Diaspora and mass dislocation is the great story of the modern age – from the Irish fleeing the potato famine to the millions in Africa displaced by war or genocide. It’s no picnic abandoning your home and everything you know for the hint of a better life – ask your taxi driver – and Emanuele Crialese’s Golden Door plays as a worthy tribute to all those who have ever taken that risk. His film follows a turn of the (last) century Sicilian family escaping the grinding poverty of their island in the hope of getting to Walter Raleigh’s New World where money grows on trees and there are rivers of milk. Once there, they exchange one island for another (Ellis) where they are prodded and tested before being found worthy of America. Crialese’s eye for an arresting image and a lovely performance from lead Vincenzo Amato make Golden Door one of the unsung art-house films of the year.
Mr. Brooks is an odd fish – the film and the character. Kevin Costner plays successful self-made businessman Earl Brooks; he’s Portland’s Man of the Year but he has a secret. Not only is he a demented serial-killer but he has an imaginary friend (William Hurt) who sits in the back seat of his car getting him in to trouble so its a bit like a grown-up version of Drop Dead Fred. Costner’s tendency to underplay everything means we never get a real sense of the torment under the button-down façade but at least he is consistently interesting, unlike the sub-plot involving the cop chasing him (Demi Moore) and her divorce.

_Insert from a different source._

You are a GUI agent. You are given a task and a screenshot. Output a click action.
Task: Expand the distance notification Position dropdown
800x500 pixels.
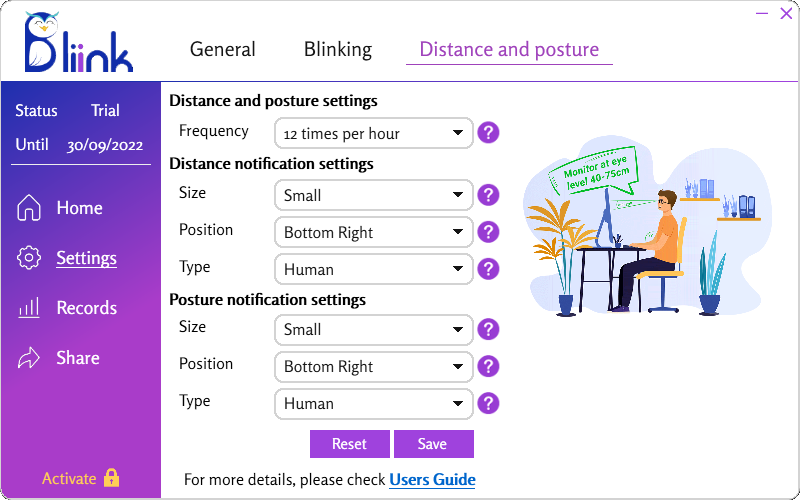point(373,232)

For space reasons, only the Elizabeth segment of this review was printed in the Capital Times, Wednesday 21 November, 2007. For some reason they then printed a version of it again in the Films of the Week section at the back of the book, instead of some more of my gorgeous prose. I love them like family, and am intensely grateful for the opportunity to do this in front of an audience, but would like to point out that I don’t have anything to do with the strangely edited “Films of the Week” apart from providing the raw material.